Add a little water to your drink and it’ll really open up some flavors and aromas. Add your booze to a large body of water, however, and you could change the whole dynamic of your spirit.
Maison Ferrand just announced the official opening of Barge 166, which is what the French spirits brand is calling “the world’s first floating aging cellar.”
This isn’t the first modern alcohol brand to experiment with aging at sea, though mooring a barge on water is a little different from what other distillers and blenders are trying: The Patagonian winery Wapisa has been experimenting with underwater wine aging, and some whiskey brands, like Jefferson’s, have done above-water aging by putting barrels on traveling boats.
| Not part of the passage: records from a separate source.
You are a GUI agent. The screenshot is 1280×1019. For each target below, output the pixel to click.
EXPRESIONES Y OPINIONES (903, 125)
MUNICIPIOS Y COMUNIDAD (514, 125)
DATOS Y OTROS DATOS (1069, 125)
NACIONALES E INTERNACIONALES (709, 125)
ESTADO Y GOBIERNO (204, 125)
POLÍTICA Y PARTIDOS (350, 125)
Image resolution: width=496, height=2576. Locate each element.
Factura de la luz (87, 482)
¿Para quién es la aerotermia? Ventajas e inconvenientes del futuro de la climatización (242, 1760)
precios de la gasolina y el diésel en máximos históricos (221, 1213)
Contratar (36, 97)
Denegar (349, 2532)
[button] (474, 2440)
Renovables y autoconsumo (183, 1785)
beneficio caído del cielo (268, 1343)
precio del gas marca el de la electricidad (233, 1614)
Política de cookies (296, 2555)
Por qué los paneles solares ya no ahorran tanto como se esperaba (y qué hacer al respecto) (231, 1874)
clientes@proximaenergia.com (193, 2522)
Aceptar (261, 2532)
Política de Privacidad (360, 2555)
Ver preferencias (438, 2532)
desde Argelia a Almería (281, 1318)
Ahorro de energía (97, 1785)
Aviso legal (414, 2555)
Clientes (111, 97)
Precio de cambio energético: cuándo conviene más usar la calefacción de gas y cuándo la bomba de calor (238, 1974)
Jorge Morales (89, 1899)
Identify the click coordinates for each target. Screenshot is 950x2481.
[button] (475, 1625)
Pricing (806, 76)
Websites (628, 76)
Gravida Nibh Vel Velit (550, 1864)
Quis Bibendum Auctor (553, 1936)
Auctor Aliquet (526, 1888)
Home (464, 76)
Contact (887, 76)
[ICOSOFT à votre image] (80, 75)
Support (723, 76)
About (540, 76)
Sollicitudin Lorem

The Maison Ferrand barge is located on the banks of the Seine at Issy-les-Moulineaux. This Freycinet barge, which dates back to 1948, has been designed to house approximately 1,500 custom 30-liter barrels. The retrofitted boat — the engine was removed so the brand could store more alcohol — will be used to study the idea of “dynamic aging.”
“This process is actually very old. It goes back to the origins of rum in 1650 in Barbados,” as Alexandre Gabriel, Master Distiller of Maison Ferrand, told the Le Figaro newspaper. “[The spirits were] transported by sailors in Hogsheads, or drums with a capacity of 400 to 450 liters — the equivalent of our current containers. Very quickly, English consumers found that this prolonged passage in wood placed in a humid environment made the rum better.”
Right now Maison Ferrand will house its Ferrand Cognac and Plantation rum on board, but also collaborate with other spirits brands, including Mackmyra Swedish Whisky. The company also says the barge will “serve as a welcome place where lovers of fine and original spirits can acquire a barrel and personalize it as they wish,” and those private barrel owners will also be able to attend special events and tastings on the ship.